Obtain a complete medical history, relying on the patient’s family if necessary. Focus on any factors that may have precipitated liver disease or coma, such as a recent severe infection; overuse of sedatives, analgesics, (especially acetaminophen), alcohol, or diuretics; excessive protein intake; or recent blood transfusion, surgery, or GI bleeding.

♦ Hepatic encephalopathy. Fetor hepaticus usually occurs in the final, comatose stage of this disorder but it may occur earlier. Tremors progress to asterixis in the impending stage, which is also marked by lethargy, aberrant behavior, and apraxia. Hyperventilation and stupor mark the stuporous stage, during which the patient acts agitated when aroused. Seizures and coma herald the final stage, along with decreased pulse and respiratory rates, positive Babinski’s reflex, hyperactive reflexes, decerebrate posture, and opisthotonos.

Effective treatment of hepatic encephalopathy reduces blood ammonia levels by eliminating ammonia from the GI tract.
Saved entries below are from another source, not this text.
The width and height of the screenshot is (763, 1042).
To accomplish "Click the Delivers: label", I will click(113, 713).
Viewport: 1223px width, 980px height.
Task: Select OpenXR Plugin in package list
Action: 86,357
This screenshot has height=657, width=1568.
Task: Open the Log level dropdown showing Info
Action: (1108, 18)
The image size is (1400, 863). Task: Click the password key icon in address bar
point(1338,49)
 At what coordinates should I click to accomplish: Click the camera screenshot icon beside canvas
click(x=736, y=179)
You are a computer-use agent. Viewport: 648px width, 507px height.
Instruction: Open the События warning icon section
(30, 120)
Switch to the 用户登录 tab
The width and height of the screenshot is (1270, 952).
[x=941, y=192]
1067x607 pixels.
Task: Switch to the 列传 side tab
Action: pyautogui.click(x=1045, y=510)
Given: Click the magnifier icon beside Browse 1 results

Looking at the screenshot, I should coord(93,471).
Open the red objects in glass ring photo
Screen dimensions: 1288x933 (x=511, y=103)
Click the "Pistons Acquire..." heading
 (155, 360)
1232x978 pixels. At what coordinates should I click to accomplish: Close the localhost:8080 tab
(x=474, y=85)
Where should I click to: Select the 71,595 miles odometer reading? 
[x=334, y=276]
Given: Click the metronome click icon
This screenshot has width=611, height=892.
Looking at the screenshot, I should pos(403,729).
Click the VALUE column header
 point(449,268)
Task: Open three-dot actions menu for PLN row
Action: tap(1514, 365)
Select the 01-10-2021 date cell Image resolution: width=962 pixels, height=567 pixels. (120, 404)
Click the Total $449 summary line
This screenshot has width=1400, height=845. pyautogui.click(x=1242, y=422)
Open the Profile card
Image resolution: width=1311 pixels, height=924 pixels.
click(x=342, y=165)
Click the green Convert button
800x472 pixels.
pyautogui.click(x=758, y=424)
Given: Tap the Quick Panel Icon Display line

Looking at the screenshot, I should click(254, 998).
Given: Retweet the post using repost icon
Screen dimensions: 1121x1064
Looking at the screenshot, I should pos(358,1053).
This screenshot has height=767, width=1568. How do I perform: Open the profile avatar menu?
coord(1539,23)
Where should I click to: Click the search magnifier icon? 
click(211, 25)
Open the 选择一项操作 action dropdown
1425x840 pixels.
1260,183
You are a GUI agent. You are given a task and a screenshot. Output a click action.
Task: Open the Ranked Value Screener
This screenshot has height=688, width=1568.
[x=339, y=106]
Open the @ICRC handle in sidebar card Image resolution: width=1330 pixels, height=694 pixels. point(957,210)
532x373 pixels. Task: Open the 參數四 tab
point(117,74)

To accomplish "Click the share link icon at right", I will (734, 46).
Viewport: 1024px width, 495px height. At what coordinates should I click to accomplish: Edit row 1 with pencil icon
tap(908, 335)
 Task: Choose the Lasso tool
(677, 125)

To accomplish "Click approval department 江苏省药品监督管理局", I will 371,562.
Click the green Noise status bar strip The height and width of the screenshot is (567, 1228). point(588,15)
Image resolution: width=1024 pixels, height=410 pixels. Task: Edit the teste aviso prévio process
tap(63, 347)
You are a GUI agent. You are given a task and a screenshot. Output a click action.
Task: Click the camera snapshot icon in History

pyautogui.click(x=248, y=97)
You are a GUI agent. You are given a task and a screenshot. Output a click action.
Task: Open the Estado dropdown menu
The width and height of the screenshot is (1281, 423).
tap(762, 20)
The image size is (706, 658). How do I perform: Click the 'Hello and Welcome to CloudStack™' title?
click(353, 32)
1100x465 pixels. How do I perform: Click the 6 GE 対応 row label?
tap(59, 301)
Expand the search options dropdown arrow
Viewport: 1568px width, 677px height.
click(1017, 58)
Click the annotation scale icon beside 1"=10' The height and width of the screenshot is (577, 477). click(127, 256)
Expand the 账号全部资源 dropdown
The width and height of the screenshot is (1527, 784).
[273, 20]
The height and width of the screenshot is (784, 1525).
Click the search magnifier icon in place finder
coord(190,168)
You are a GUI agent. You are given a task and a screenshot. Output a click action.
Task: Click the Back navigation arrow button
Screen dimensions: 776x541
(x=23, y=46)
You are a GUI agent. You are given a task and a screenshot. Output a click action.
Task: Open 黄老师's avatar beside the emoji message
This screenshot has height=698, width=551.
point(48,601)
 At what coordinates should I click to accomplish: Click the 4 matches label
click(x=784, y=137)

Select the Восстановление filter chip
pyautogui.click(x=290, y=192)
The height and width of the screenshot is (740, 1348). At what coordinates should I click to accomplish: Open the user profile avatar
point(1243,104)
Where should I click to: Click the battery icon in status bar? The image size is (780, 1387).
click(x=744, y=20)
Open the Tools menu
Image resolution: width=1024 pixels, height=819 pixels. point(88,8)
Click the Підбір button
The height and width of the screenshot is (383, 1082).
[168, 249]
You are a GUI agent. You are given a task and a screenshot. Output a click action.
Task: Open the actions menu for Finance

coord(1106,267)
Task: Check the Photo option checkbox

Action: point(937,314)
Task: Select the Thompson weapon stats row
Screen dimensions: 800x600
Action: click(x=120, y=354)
You may have to administer neomycin or lactulose to suppress bacterial production of ammonia, give sorbitol solution to induce osmotic diarrhea, give potassium supplements to correct alkalosis, provide continuous gastric aspiration of blood, or
maintain the patient on a low-protein diet. If these methods prove unsuccessful, hemodialysis or exchange transfusions may be performed.

During treatment, closely monitor the patient’s level of consciousness, intake and output, and fluid and electrolyte balance.

A child who is slipping into a hepatic coma may cry, be disobedient, or become preoccupied with an activity.

Along with fetor hepaticus, elderly patients with hepatic encephalopathy may exhibit disturbances of awareness and mentation, such as forgetfulness and confusion.

Advise the patient to restrict his intake of dietary protein to as little as 40 g/day. Recommend that he eat vegetable protein rather than animal protein sources. Inform the patient that medications used to treat and prevent hepatic encephalopathy do so by causing diarrhea, so he shouldn’t stop taking the drug when diarrhea occurs.

Fever is a common sign that can arise from numerous disorders. Because these disorders can affect virtually any body system, fever in the absence of other signs usually has little diagnostic significance. A persistent high fever, though, represents an emergency.

Fever can be classified as low (oral reading of 99° to 100.4° F [37.2° to 38° C]), moderate (100.5° to 104° F [38.1° to 40° C]), or high (above 104° F). Fever over 106° F (41.1° C) causes unconsciousness and, if sustained, leads to permanent brain damage.

Fever may also be classified as remittent, intermittent, sustained, relapsing, or undulant. Remittent fever, the most common type, is characterized by daily temperature fluctuations above the normal range. Intermittent fever is marked by a daily temperature drop into the normal range and then a rise back to above normal. An intermittent fever that fluctuates widely, typically producing chills and sweating, is called hectic (or septic) fever. Sustained fever involves persistent temperature elevation with little fluctuation. Relapsing fever consists of alternating feverish and afebrile periods. Undulant fever refers to a gradual increase in temperature that stays high for a few days and then decreases gradually.

Fever can be either brief (less than 3 weeks) or prolonged. Prolonged fevers include fever of unknown origin, a classification used when careful examination fails to detect an underlying cause.

If you detect a fever higher than 106° F (41.1° C), take the patient’s other vital signs and determine his level of consciousness (LOC). Administer an antipyretic and begin rapid cooling measures: Apply ice packs to the axillae and groin, give tepid sponge baths, or apply a cooling blanket. These methods may evoke a cooling response; to prevent this, constantly monitor the patient’s rectal temperature.